Cyber risk is now a primary business risk driver
As organizations rely more heavily on technology to run core operations, the risk associated with that technology becomes the dominant risk to the business itself. This shifts cyber risk out of IT and into the center of enterprise decision-making. Leaders can no longer treat cybersecurity as a technical issue managed in isolation. It directly affects continuity, revenue, and long-term resilience. This means reframing how risk is assessed and discussed, elevating it to the same level as financial or operational risk, and ensuring it is understood and acted on across the organization.

Understanding the technology stack is critical to assessing risk
Traditional approaches to risk rely on high-level indicators like industry, revenue, or company size. In cyber risk, those signals are not sufficient. What matters is the specific technology a business uses, how it is integrated, where it sits, and how it operates. Without that level of visibility, risk cannot be accurately assessed. This introduces a more demanding but necessary requirement: deeper insight into their own technology environments. It also changes how risk is evaluated externally, particularly by insurers or partners, and reinforces the need for tighter alignment between engineering, security, and risk functions.
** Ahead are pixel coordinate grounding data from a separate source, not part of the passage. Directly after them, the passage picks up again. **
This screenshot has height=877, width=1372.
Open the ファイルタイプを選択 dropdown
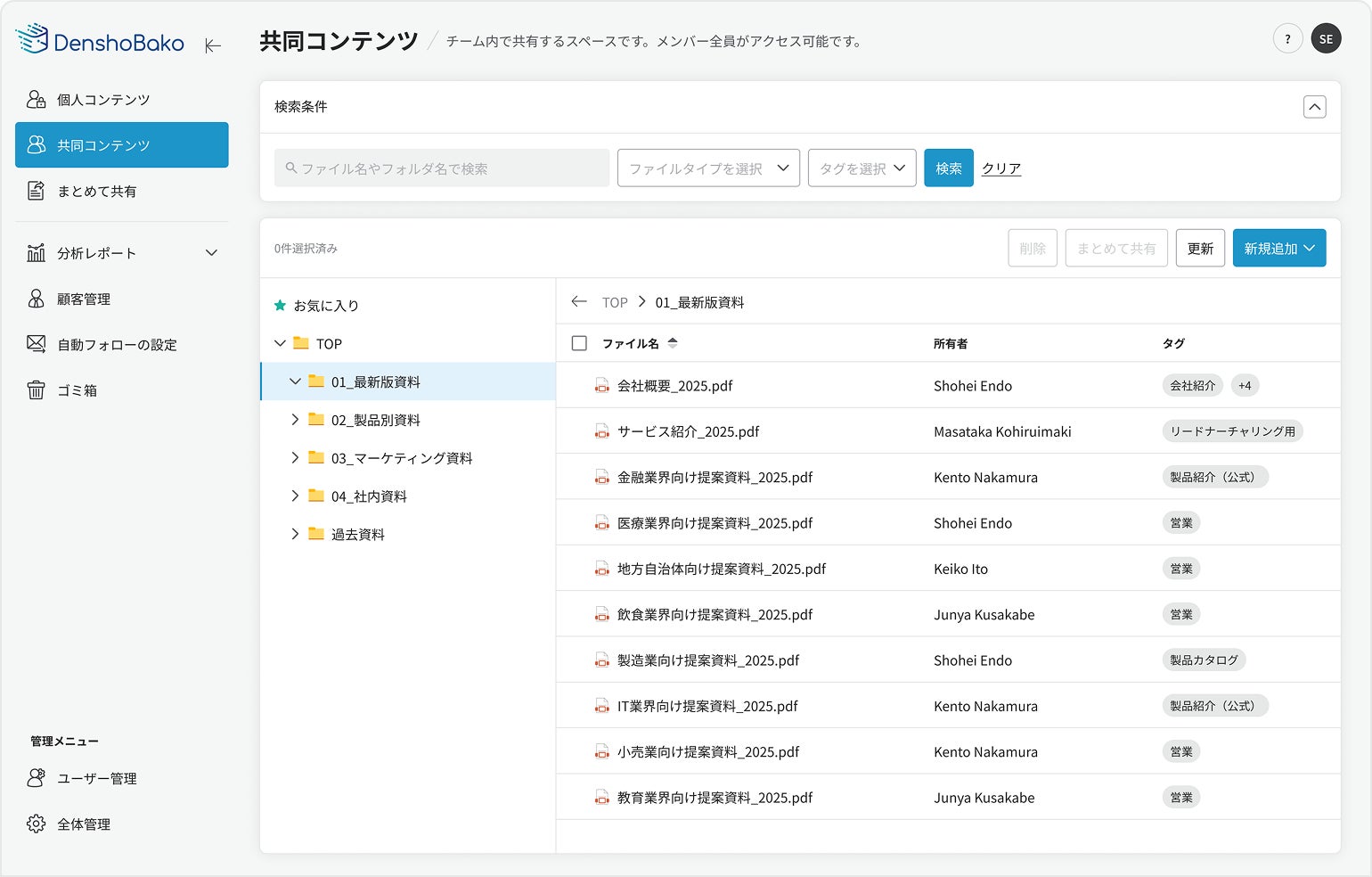coord(708,168)
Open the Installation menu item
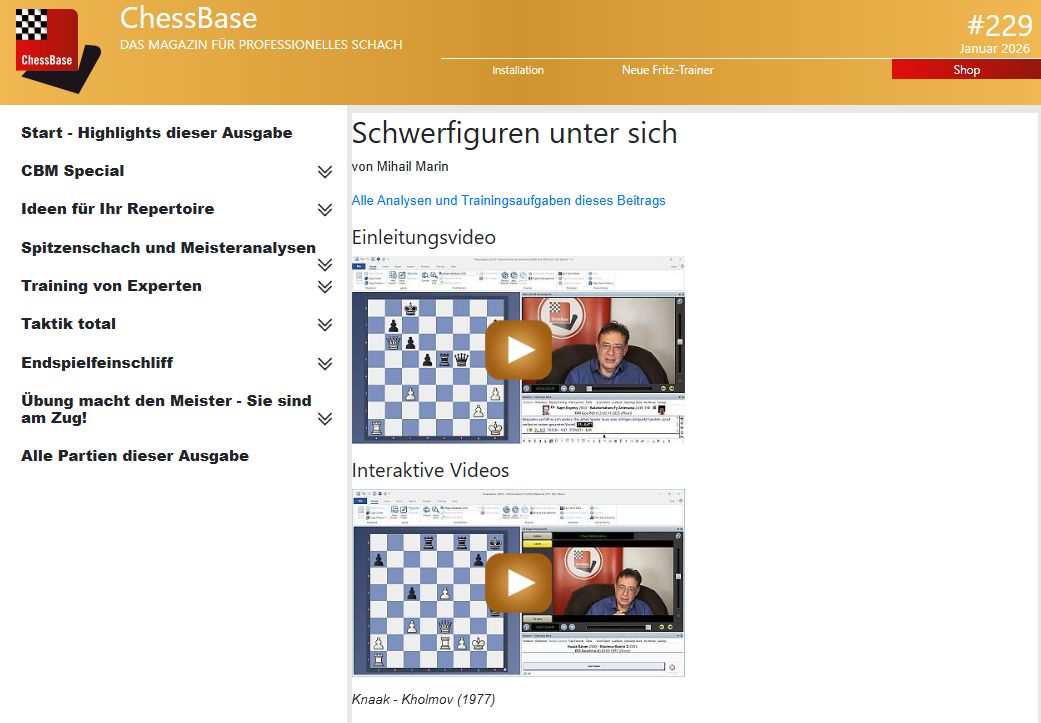 coord(518,70)
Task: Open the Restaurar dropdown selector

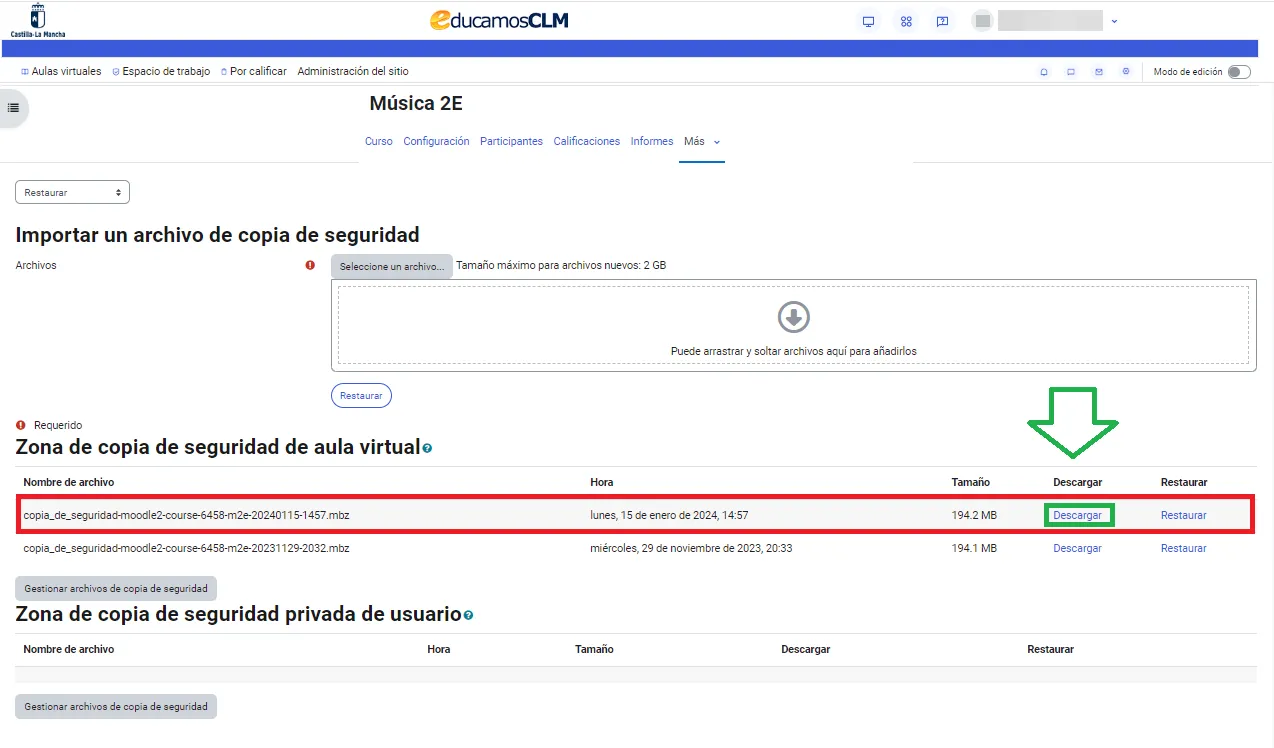Action: coord(71,191)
Cyber risk is dynamic and can be actively reduced
Unlike many traditional risks that remain relatively static over time, cyber risk is constantly evolving based on changes in technology and how it is used. This creates both complexity and opportunity. Organizations are not locked into a fixed risk profile; they can actively intervene to improve their security posture. That shift changes the role of risk management from passive assessment to continuous improvement. This means investing in capabilities that allow ongoing monitoring and adjustment, rather than relying on periodic reviews, and treating risk as something that can be shaped in real time rather than simply transferred or accepted.

More companies in the US go out of business because of a cyber attack than because of all other property perils combined.

Episode Highlights

From Tech Risk to Business Risk

Roman connects the rise of cyber risk directly to how businesses operate today. As companies embed technology deeper into their core functions, the exposure tied to that technology becomes inseparable from business performance. This reframes cyber from a support function concern into something that directly impacts enterprise value and continuity.

“As businesses use more and more technology as a core part of their operation, the risk to technology becomes the main risk to business.”

A Risk That Keeps Growing

Roman challenges the idea that cyber risk will plateau or stabilize. Instead, he frames it as a function of increasing technological dependence, making its trajectory predictable. The more digital an organization becomes, the more central and unavoidable this risk becomes.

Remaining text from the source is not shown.